Staff Editorial – Big game, big danger

Fire Safety. We know it’s not sexy.

But neither are socket-covers, seat-belts, or that flotation device underneath your seat on the airplane. The common thread. They can all save your life (Did we forget condoms? Don’t worry, those can save your life too). The point is that if we all take some begrudging precautions we’ll often avoid tragedy.

That’s why we at The Oswegonian were sad to hear about the chaos and confusion unleashed when a fire alarm went off at a little-known sporting event we all like to call hockey on Jan. 30. Maybe you’ve heard about it?

If you are one of the rare few in Oswego who is blindly unaware of what we’re talking about, allow us to fill you in. On the night of the Oswego State versus Plattsburgh hockey game, a hockey player’s glove was left on a hand-warmer in the player’s locker-room. The warmer was on. The magic combination of rising heat and flammable fabrics produced its never-fail conclusion: a small fire started. Luckily, that small fire was put out shortly after.

However, the story is in between those two events. Despite the fact that an endless amount of drills, from elementary school up to our residence hall-living days, have prepared us to move for the exits at the first ear-piercing screech of indoor sirens, that instinct failed miserably Saturday night. The countervailing desire for blood and sport is the same whether it’s at the Coliseum or the Campus Center Arena. When those alarms sounded, the bulk of the crowd stood still, many refusing to budge away from the spectacle in fear they would miss an unforgettable moment. It seems hockey is the limit of Pavlov.

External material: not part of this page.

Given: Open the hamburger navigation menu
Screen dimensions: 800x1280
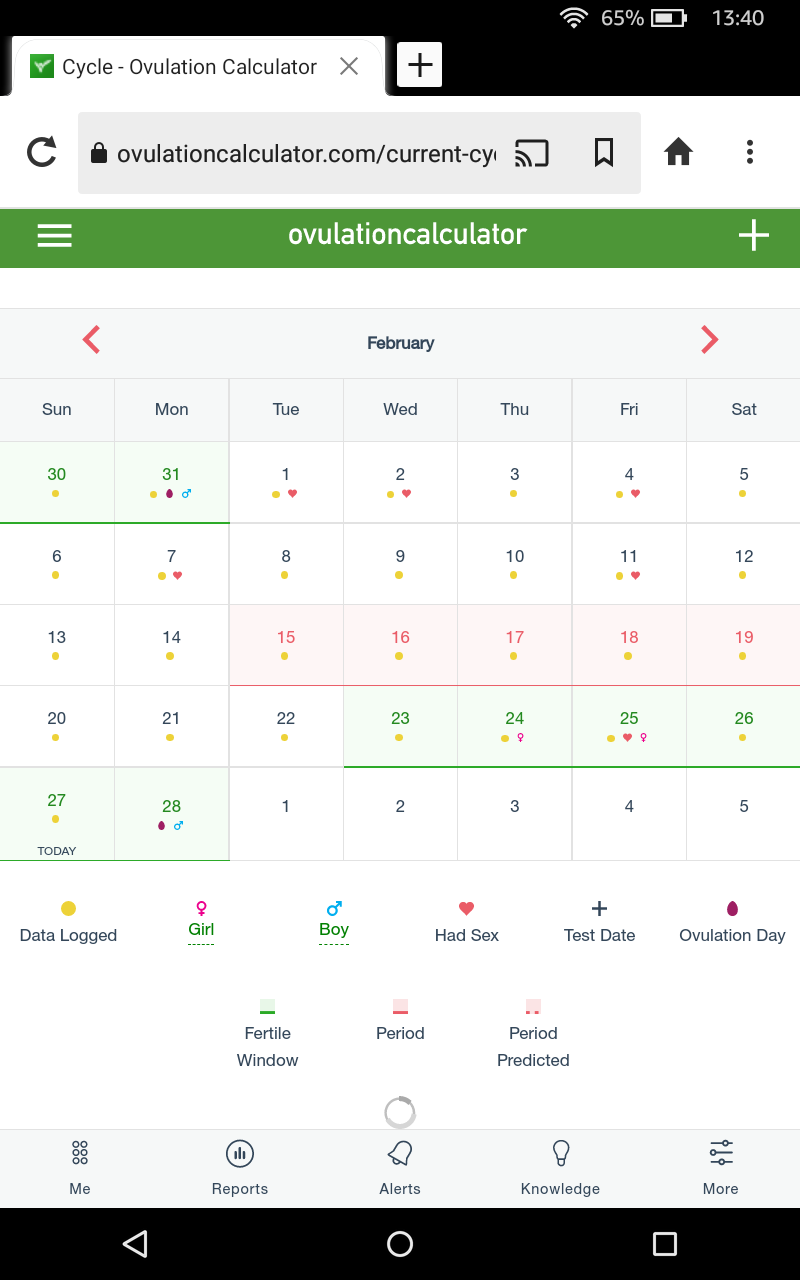Looking at the screenshot, I should click(54, 235).

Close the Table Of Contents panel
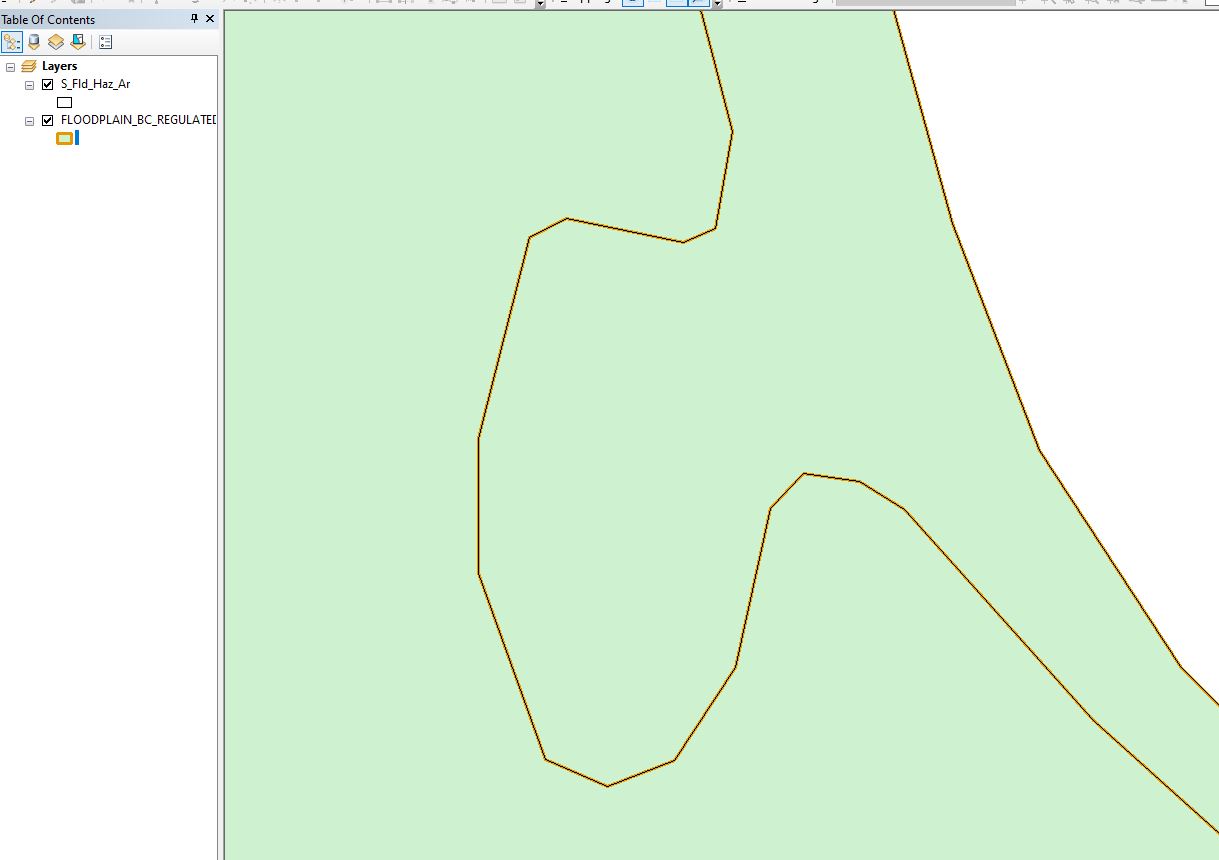click(210, 18)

It was reported that Campus Center workers manning the doors didn’t help much either. They didn’t move people to the exits; they actually seemed just as confused as some of the attendees.

Finally, after five minutes, most of the human herd saw reason (or at least self-interest) and allowed themselves to be goaded outside. There, they were met with a brisk Oswego breeze sprinting off Lake Ontario. Surely, some individual visitors were jarred, but in the debate between death by fire or ice, choices seem to be made en masse.

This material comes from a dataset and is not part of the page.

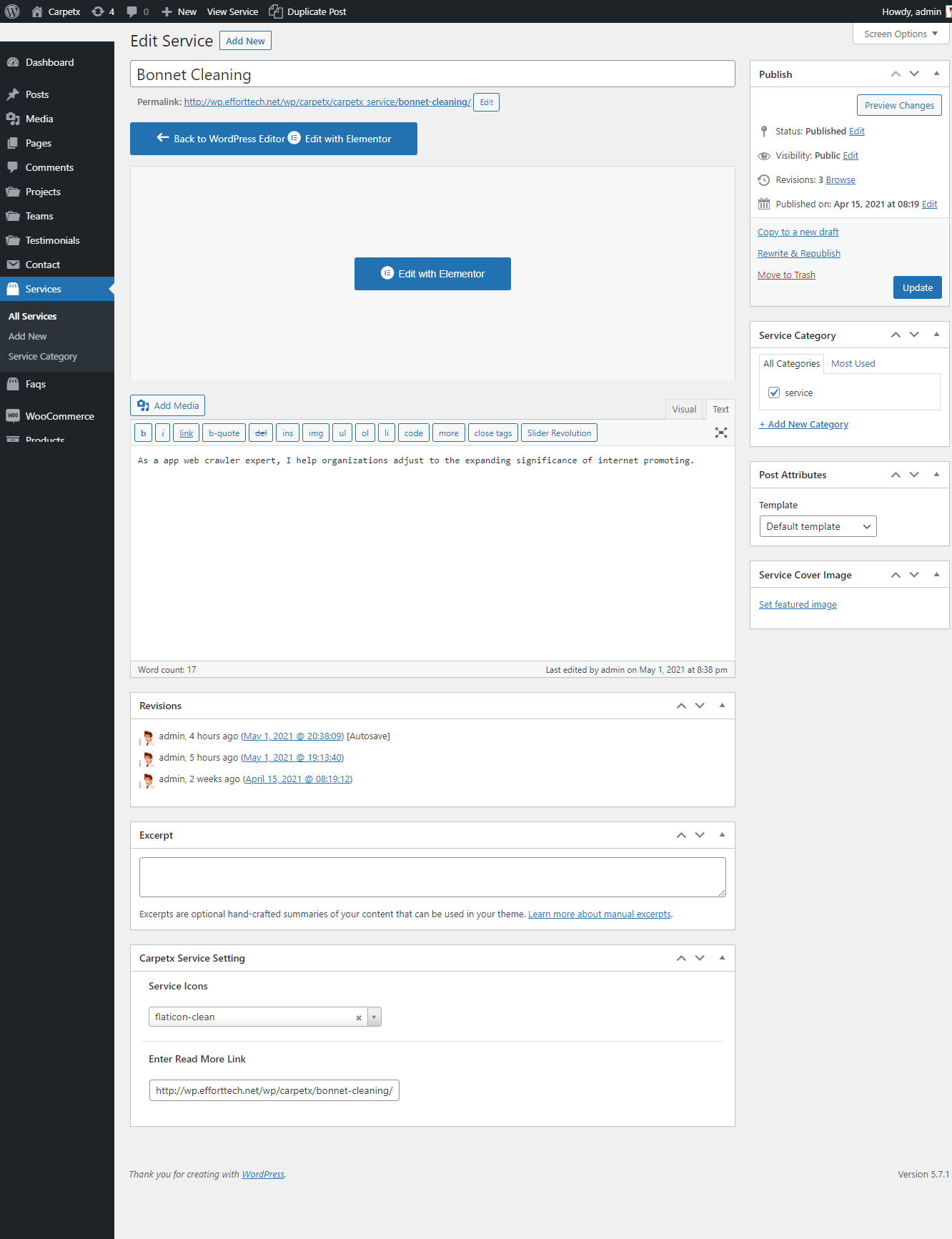The image size is (952, 1239).
Task: Open the Template dropdown
Action: (x=818, y=526)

It was evident that those in charge, the administrators our parents leave their children with, did not have a plan for fire evacuation. At least not one that worked.

And you know what? We don’t have the answers either. Contrary to what may be popular belief, The Oswegonian does not keep a fire-safety expert on-staff. We just can’t afford it. So what we’re proposing is simply a review. Clearly we need fire safety plans that work, whatever that means. Like we said, we’re not the experts. Everyone in the Arena escaped tragedy Saturday night, but we may not be so lucky next time around.

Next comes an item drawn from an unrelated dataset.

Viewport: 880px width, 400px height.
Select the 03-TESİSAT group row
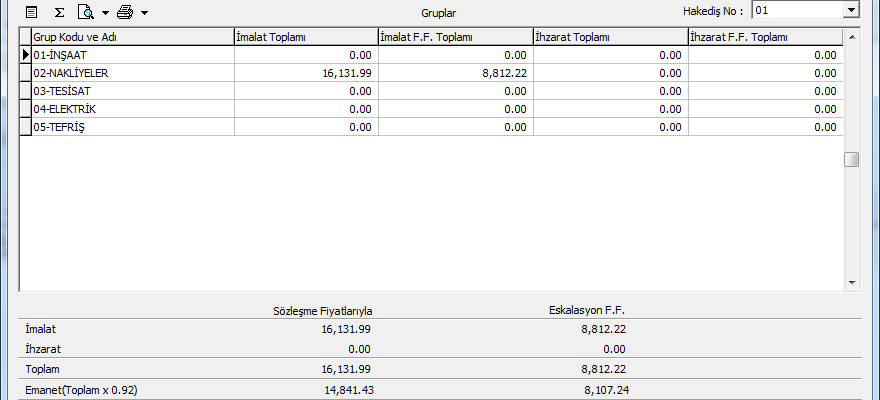point(132,91)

What we can do is make a suggestion; ours is better staff training. When the people hired to staff the exits and control the crowd, are just as perplexed by lights and sirens as the average spectator, it should be a sign that it’s time to rethink how we train the ushers. The best antidote to confusion is when someone in charge looks decisive. It’s a sad reality that emergency should require a minimum of choice in action.